Kemudian dalam akhiran pagelaran ada beberapa alat musik yang mengiringi
terlebih dahulu baru ditutup alat musik berikutnya. Dalam penyajian pertama ini,
alat musik seperti saron, rebab, suling, dan pemvokal usai terlebih dahulu.
Baru setelahnya diakhiri dengan permainan alat musik bonang, gong, saron besar.
b.
Pertunjukan kedua
Peserta ujian Dewi sebagai vokal sinden.
Dalam
rician rebab yang dibawakan oleh mahasiswa
yang bernama Deni Rahma Setiawan, rician gender dibawakan oleh mahasiswa yang bernama Suwuh,
rician gendhang dibawakan oleh
mahasiswa yang bernama Tri Bayu Santoso.
Sedikit berbeda dengan penyajian pertama, penyajian kedua ini juga ada tampilan
seperti teater dengan tari topeng. Masing – masing pemeran ada tiga prabu yang
menggunakan busana ksatria dengan memakai topeng yang berbeda antara satu
dengan yang lain. Kemudian ada satu orang penari yang memainkan teaternya
sebagai seorang yang menyambut laki – laki ketiga yang memakai topeng dengan
sebuah tarian gambyong/sejenis tarian untuk menyambut tamu. Ketika pemeran itu
bermain, penyaji yang berperan sebagai pemvokal nada suaranya terdengar lebih
rendah dibandingkan dengan peran teater yang dimainkan oleh beberapa pemain
lainnya. Tetapi busana yang dipakai oleh penyaji seperti busana yang digunakan
untuk pagelaran tradisional, berbeda dengan para pemain teaternya.
c.
Pertunjukan Ketiga
Kemudian untuk
penyaji ketiga, oleh Tribayu Santosa (sebagai rician gendhang), Suwuh (sebagai
rician gender), penyaji lain ada yang sebagai rician rebab, dan kawan-kawan lainnya
menyajikan gendrung klentingan dan gendrung pengasih dengan menggunakan laras
slendro patet 6, laras pelog, laras slendro patet 9, dan laras pelog patet
barang. Penyajian diawali dengan permainan rebab terlebih dahulu, ada diiringi
tepuk tangan dari penyaji 5 orang, dan ada pengiring vokal. Tampilan ini
meskipun dominan dengan suara dari tepuk tangan tetapi seimbang dengan instrumen
musik.
2.
Penampilan
dari pagelaran tradisional dengan menggunakan
baju yang identik tradisional.

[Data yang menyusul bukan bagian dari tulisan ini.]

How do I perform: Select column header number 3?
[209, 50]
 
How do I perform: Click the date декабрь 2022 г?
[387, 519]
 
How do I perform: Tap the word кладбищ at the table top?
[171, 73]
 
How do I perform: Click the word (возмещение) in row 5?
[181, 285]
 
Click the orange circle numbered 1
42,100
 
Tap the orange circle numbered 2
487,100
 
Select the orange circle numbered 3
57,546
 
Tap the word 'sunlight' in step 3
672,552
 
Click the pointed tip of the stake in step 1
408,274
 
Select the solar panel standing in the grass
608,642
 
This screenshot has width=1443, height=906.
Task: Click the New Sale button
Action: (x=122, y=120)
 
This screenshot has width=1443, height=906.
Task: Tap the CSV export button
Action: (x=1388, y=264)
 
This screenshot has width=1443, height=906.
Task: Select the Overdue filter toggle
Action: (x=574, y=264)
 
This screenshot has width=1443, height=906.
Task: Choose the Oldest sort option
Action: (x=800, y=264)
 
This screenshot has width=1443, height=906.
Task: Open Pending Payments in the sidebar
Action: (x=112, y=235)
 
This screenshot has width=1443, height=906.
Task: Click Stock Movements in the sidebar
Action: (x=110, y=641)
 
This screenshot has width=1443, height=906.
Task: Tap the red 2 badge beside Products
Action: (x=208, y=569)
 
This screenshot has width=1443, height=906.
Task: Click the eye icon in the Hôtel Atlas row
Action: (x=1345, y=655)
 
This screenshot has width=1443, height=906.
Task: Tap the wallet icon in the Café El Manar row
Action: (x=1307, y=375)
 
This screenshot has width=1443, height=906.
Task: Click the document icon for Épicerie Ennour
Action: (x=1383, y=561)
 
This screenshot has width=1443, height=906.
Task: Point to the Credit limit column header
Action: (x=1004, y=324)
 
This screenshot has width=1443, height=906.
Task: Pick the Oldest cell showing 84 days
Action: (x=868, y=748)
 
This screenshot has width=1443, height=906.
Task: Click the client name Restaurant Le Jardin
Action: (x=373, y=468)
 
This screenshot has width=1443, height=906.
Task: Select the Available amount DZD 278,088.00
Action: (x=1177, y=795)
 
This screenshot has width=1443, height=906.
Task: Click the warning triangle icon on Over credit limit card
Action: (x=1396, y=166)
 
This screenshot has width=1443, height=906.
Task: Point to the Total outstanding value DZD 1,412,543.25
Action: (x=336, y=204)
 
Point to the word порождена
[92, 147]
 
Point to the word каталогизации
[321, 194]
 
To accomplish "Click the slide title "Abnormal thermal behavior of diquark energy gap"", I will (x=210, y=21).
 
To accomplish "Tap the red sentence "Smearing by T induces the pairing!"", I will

Pengrawit
laki-laki memakai baju seperti adat keraton (ada blangkon,
ada yang memakai keris dan ada pula yang tidak, semua anggota penyaji memakai
pakaian yang seragam). Untuk perempuan memakai kebaya, rambutnya disanggul dan
ada pula yang penyajiannya itu kebaya nya seragam dan ada pula yang sendiri –
sendiri. Cara
tampil/duduk penyaji pagelaran dengan semua kaki bersila (kecuali yang berperan
sebagai rician gendhang dan lainnya. Biasanya penyaji yang duduk bersila
sebagai pemvokal (suara).
Sehingga dari
ketiga penyajian tersebut, penyajian satu yang lebih menarik. Konsep penyajian
dua yang disajikan rician rebab yang
dibawakan oleh mahasiswa yang bernama Deni Rahma Setiawan,
rician gender dibawakan oleh mahasiswa yang
bernama Suwuh, rician gendhang dibawakan oleh mahasiswa yang bernama Tri Bayu Santoso. Liliawati
(sebagai pemvokal sinden) menyajikan sebuah gendhing karawitan dengan
menggunakan slendro patat enem ini dengan diselingi tari topeng dalam
penyajiannya. penyaji ketiga, oleh Tribayu Santosa (sebagai rician gendhang),
Suwuh (sebagai rician gender), penyaji lain ada yang sebagai rician rebab, dan
kawan-kawan lainnya
menyajikan gendrung klentingan dan gendrung pengasih dengan menggunakan laras
slendro patet 6, laras pelog, laras slendro patet 9, dan laras pelog patet
barang. Dengan demikian, konsep karawitan dengan konsep
tradisonal sangat menarik dan dapat memberikan perhatian yang luar biasa bagi para
penguji dan penonton.
B.
Pertunjukan Kedua dengan Konsep Penyajian Modern
Berdasarkan
hasil pagelaran secara keseluruhan yang didapat ketika melihat pertunjukan di ISI pada tanggal 16 April yaitu ada
beberapa hal. Diantaranya yaitu dalam hal konsep penyajiannya. Di dalam konsep
penyajian pagelaran kontemporer memuat hal – hal berikut :
1.
Gludhekan karya dari Arna Saputra
Gludhekan ini menampilkan
sebuah karawitan modern. Yang menyajikan music gamelan yang dipadukan dengan
sedikit drama. Drama di sini mengisahkan tentang masak memasak. Bagaimana
seorang wanita itu kodrat nya
adalah di dapur atau klutekhan ing pawon. Alunan music yang berbunyi dari
setiap permainan gamelan tersebut menambah kesan tersendiri. Lebih indah dan
membuat suasana pertunjukan tersebut menjadi lebih hidup.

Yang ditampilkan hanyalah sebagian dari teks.